__GIVEN TASK__. Transcribe the rows below exactly, from the line with "Where should I click to: Click the us-east-1" to the line with "point(41,549)", both included.

__THE RECORDS__.
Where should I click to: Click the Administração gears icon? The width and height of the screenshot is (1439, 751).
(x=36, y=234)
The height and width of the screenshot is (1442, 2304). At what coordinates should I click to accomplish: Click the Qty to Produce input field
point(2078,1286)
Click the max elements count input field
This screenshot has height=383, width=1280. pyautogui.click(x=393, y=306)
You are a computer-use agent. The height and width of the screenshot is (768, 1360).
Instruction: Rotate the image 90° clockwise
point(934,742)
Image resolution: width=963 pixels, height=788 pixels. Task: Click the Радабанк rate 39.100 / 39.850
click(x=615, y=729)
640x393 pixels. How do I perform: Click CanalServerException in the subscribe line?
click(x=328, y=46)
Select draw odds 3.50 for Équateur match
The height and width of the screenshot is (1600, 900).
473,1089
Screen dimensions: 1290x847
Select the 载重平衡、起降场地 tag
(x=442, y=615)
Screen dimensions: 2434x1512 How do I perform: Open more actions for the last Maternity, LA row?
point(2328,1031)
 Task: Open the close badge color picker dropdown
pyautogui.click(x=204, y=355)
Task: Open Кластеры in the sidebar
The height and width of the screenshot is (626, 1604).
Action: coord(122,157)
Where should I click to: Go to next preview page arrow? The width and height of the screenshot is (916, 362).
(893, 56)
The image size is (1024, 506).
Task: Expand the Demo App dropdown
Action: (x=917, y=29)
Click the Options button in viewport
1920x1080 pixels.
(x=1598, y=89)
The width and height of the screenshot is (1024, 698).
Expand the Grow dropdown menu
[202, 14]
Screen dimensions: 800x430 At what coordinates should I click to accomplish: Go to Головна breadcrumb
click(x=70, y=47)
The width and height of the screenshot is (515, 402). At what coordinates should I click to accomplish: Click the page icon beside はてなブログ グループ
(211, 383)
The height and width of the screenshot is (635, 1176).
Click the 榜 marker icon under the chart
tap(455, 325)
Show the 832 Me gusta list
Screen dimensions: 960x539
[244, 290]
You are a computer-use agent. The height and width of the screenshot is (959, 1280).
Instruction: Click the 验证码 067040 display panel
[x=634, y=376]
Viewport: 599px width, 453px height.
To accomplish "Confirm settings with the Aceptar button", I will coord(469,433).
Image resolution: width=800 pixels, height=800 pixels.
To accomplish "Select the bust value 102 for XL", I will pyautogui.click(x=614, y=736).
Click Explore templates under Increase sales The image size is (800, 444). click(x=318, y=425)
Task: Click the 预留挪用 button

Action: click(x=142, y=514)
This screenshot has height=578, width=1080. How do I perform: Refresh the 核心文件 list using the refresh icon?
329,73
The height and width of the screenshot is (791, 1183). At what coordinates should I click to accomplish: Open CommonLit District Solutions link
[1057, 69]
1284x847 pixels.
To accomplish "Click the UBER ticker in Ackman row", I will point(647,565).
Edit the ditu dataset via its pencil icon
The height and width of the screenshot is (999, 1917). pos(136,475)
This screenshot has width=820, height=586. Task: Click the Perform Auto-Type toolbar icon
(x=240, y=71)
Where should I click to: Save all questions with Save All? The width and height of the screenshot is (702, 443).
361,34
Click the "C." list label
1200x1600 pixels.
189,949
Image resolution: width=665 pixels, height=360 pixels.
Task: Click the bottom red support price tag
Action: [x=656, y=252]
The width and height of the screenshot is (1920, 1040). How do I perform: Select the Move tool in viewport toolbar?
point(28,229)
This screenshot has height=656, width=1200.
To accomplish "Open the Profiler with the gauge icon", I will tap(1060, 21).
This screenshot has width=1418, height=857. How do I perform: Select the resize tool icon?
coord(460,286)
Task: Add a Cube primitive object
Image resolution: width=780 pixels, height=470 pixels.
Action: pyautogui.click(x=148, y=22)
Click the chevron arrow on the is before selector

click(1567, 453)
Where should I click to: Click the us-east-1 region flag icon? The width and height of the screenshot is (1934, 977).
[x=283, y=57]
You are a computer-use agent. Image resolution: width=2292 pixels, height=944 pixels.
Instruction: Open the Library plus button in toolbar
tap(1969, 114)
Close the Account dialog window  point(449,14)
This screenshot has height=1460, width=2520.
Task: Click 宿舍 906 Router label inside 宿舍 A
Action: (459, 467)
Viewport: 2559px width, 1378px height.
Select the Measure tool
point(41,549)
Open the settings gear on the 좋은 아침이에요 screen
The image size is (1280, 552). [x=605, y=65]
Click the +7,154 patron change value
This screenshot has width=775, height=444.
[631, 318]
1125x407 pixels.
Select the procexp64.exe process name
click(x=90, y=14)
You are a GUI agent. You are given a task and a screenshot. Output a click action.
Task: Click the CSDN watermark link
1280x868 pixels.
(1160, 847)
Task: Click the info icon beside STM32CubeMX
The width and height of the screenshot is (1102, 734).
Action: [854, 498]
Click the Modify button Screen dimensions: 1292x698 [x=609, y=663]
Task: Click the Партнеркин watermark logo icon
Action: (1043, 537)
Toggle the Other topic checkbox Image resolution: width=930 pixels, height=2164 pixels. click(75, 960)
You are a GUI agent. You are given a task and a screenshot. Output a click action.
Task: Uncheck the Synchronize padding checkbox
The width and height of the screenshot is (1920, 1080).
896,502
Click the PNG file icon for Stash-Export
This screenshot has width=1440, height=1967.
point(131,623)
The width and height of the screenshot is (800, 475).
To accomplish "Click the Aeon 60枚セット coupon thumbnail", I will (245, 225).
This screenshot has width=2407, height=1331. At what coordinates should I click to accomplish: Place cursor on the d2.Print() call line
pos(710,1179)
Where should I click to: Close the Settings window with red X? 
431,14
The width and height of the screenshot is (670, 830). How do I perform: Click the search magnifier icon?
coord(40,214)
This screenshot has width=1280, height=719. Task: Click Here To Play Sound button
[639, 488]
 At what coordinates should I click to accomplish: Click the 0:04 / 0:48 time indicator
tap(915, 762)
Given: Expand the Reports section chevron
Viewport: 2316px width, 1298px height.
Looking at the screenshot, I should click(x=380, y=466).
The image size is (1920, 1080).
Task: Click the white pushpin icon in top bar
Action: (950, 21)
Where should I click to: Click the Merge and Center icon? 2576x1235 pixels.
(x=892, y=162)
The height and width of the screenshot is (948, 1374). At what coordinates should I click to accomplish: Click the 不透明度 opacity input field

__SOLUTION FOR THIS EXERCISE__.
Where should I click to: Click the us-east-1 region flag icon? The width and height of the screenshot is (1934, 977).
[x=283, y=57]
You are a computer-use agent. Image resolution: width=2292 pixels, height=944 pixels.
Instruction: Open the Library plus button in toolbar
tap(1969, 114)
Close the Account dialog window  point(449,14)
This screenshot has height=1460, width=2520.
Task: Click 宿舍 906 Router label inside 宿舍 A
Action: (459, 467)
Viewport: 2559px width, 1378px height.
Select the Measure tool
point(41,549)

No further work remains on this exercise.